Realmente no hay pueblo en el planeta juerguista que se lance a la calle con más ímpetu fiestero que el portmanyí. La noche pasada la vibración lúdica lo invadía todo. Las casetas estaban de bote en bote y el vino pagano y cristiano corría alegremente para consternación de abstemios y ateos. Ya el amante aventurero, religioso y poeta, Lope de Vega, decía que el vino es la leche de los viejos. Quien lo ha probado lo sabe.
Y otorga juventud a los puros de corazón en medio de las peripecias vitales, a los que naufragan y mantienen la sonrisa amable y los ojos vivos y generosos con la eterna esperanza de encontrar una orilla, tesoro espiritual que los esclavos robóticos son incapaces de entender: Cuando se es verdaderamente joven, se es para toda la vida.
Y jóvenes de todas las edades salieron en tromba a festejar y mezclarse en brindis gozoso. El Passeig de ses Fonts estaba más animado que la madrileña Puerta del Sol, más abigarrado que Times Square, más rítmico que el sambódromo de Río de Janeiro. Fabulosos juerguistas nativos y mucho foraster de cualquier rincón del globo, de credos diferentes pero aclimatados a San Antonio. La fiesta tocaba y las casetas abrían al tiempo que se inauguraba la iluminación navideña, que acierta plenamente escogiendo luces color champagne, de un tono chispeante que convierte a las palmeras en copas doradas.
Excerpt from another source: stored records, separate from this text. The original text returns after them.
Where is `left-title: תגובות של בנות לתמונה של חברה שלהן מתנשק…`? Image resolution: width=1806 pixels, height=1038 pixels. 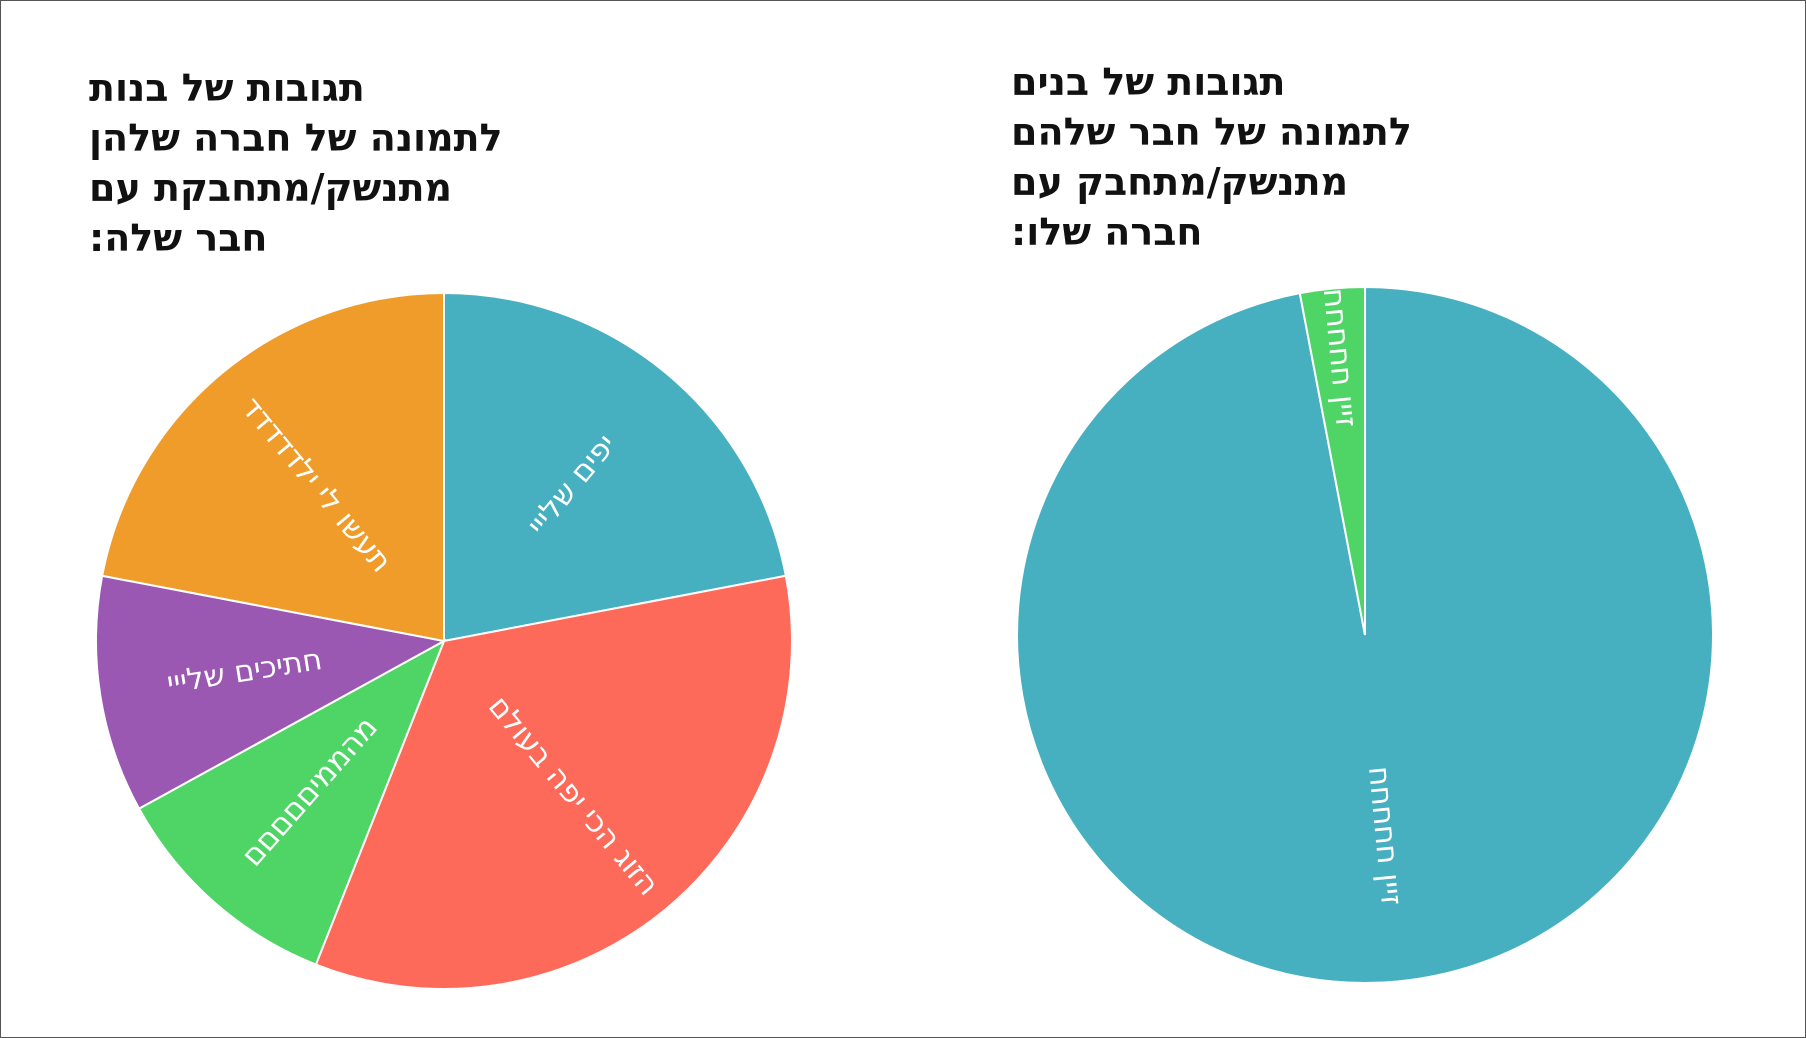
left-title: תגובות של בנות לתמונה של חברה שלהן מתנשק… is located at coordinates (296, 163).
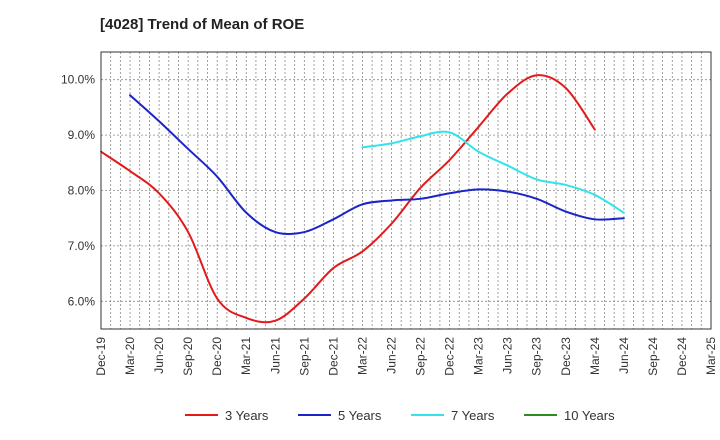 Image resolution: width=720 pixels, height=440 pixels. I want to click on chart-title: [4028] Trend of Mean of ROE, so click(202, 24).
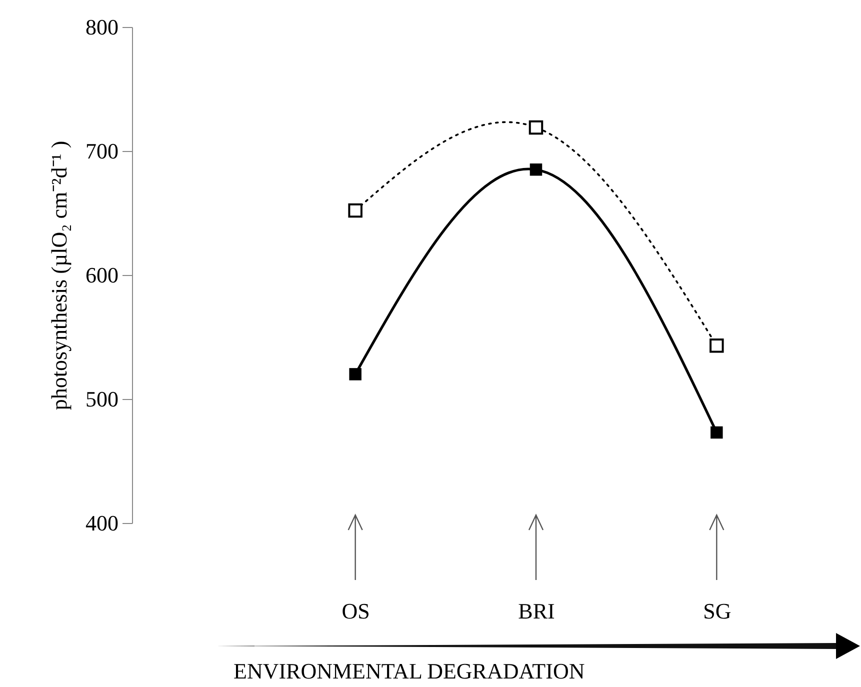  I want to click on x-tick-label: BRI, so click(536, 611).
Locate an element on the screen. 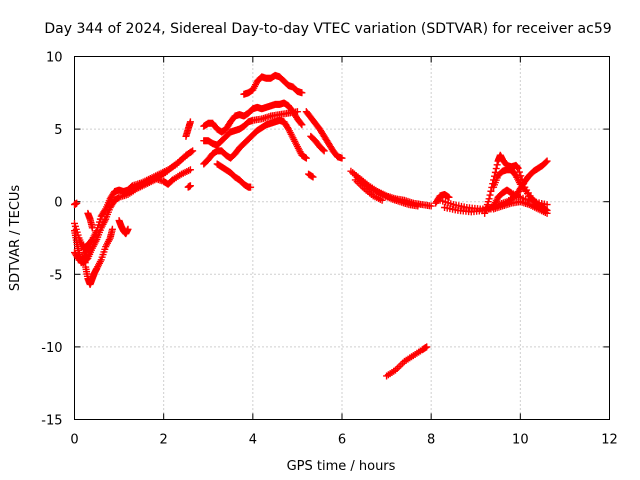 The width and height of the screenshot is (640, 480). y-tick-label: 5 is located at coordinates (58, 130).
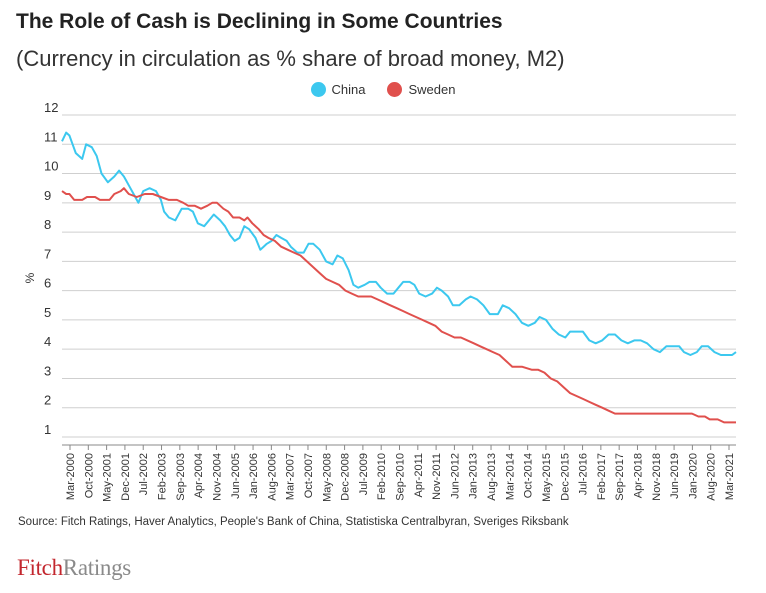 This screenshot has width=766, height=593. What do you see at coordinates (620, 477) in the screenshot?
I see `x-tick-label: Sep-2017` at bounding box center [620, 477].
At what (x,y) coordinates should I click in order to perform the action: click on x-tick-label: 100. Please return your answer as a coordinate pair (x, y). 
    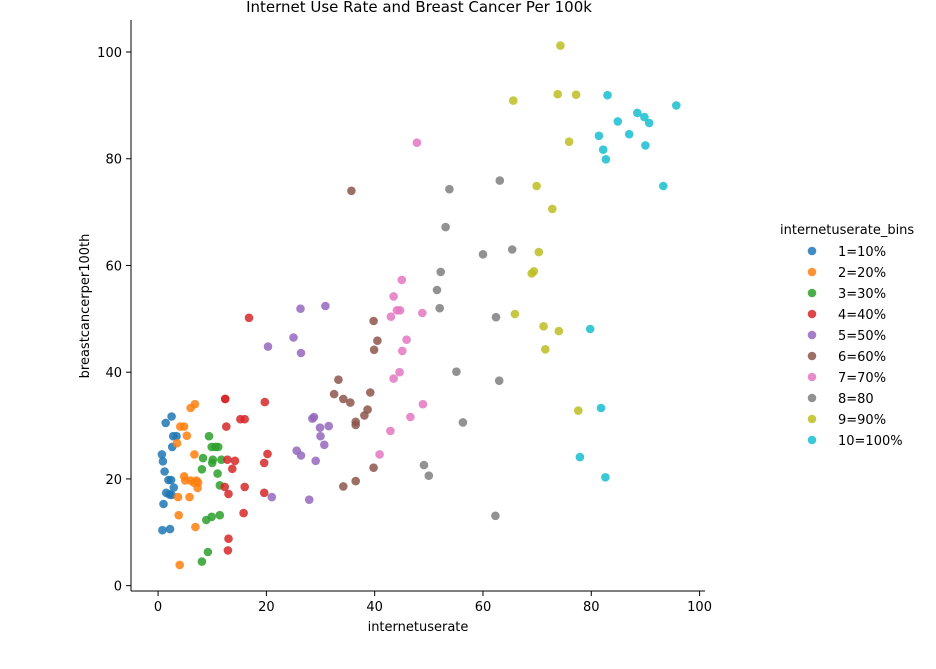
    Looking at the image, I should click on (700, 608).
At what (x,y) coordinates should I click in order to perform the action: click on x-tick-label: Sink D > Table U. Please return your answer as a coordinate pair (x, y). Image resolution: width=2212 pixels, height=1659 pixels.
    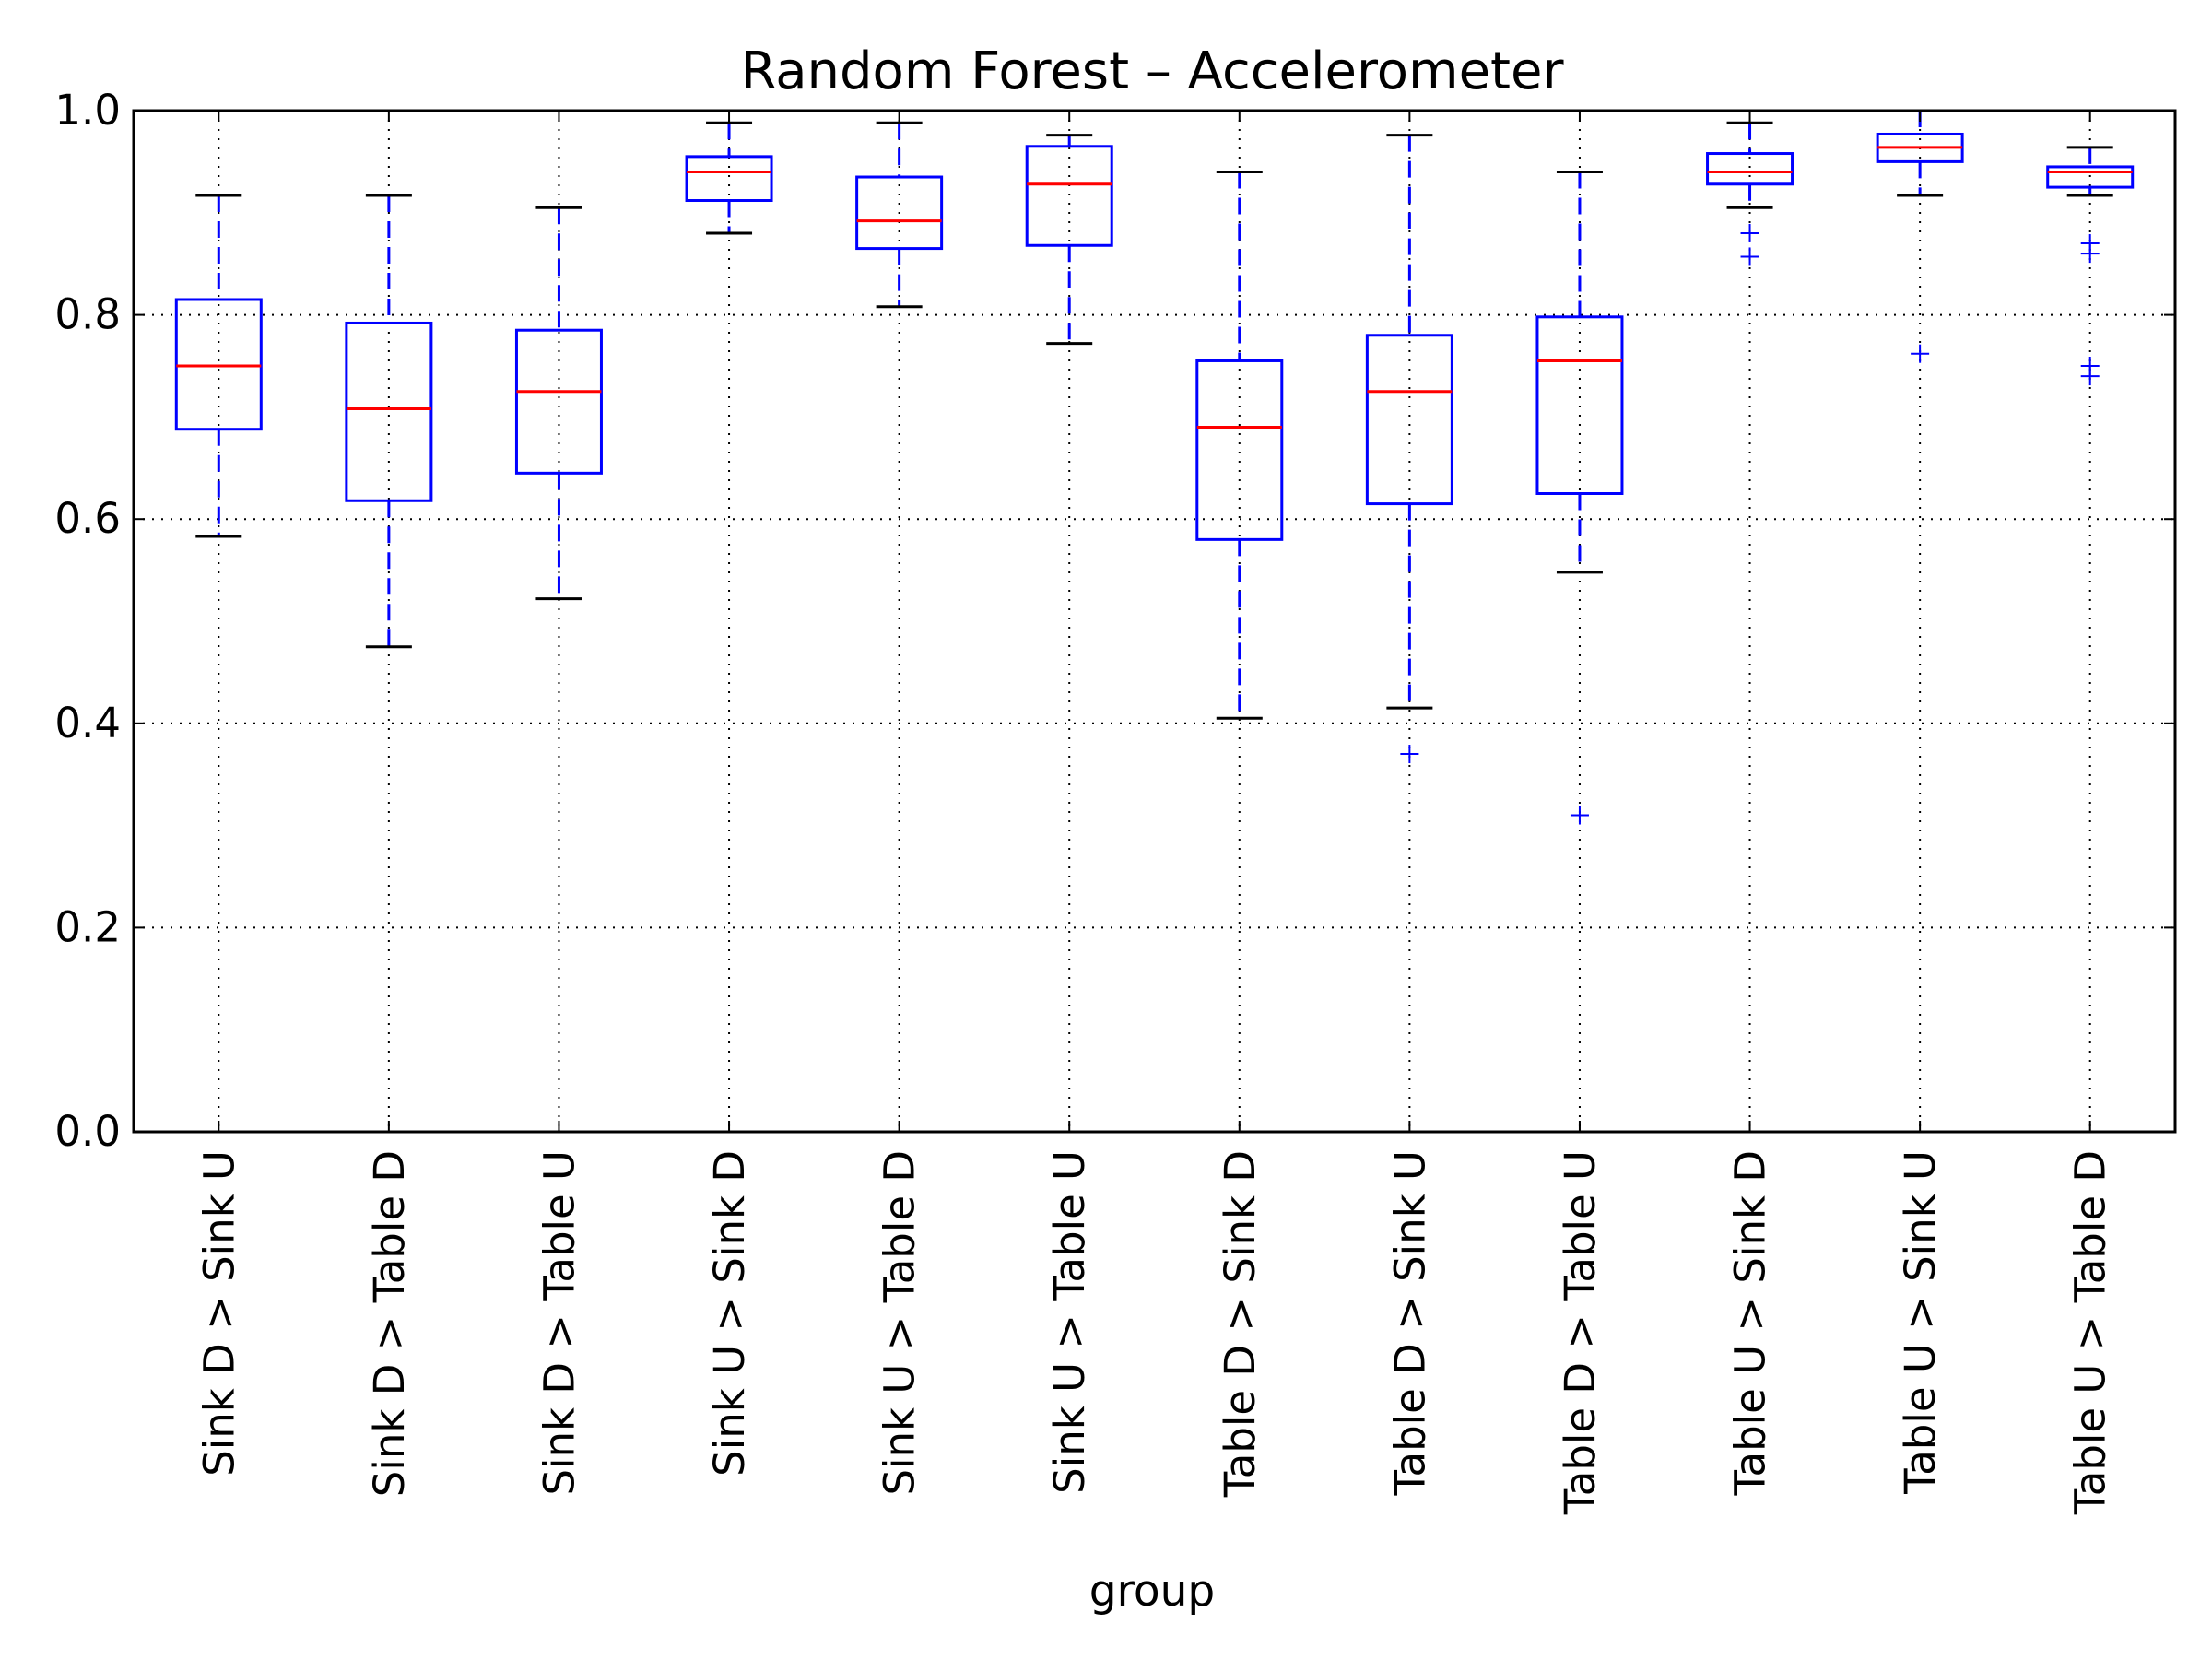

Afortunadamente unas mamás encantadoras impidieron que saltase por uno de los castillos flotantes, pues podía haber salido volando hasta las aguas del Portus Magnus. Un bondadoso al.lot me ofreció entonces una nube de algodón azucarado y seguí mi ronda por las casetas, bailando cual oso amoroso que todavía no desea invernar.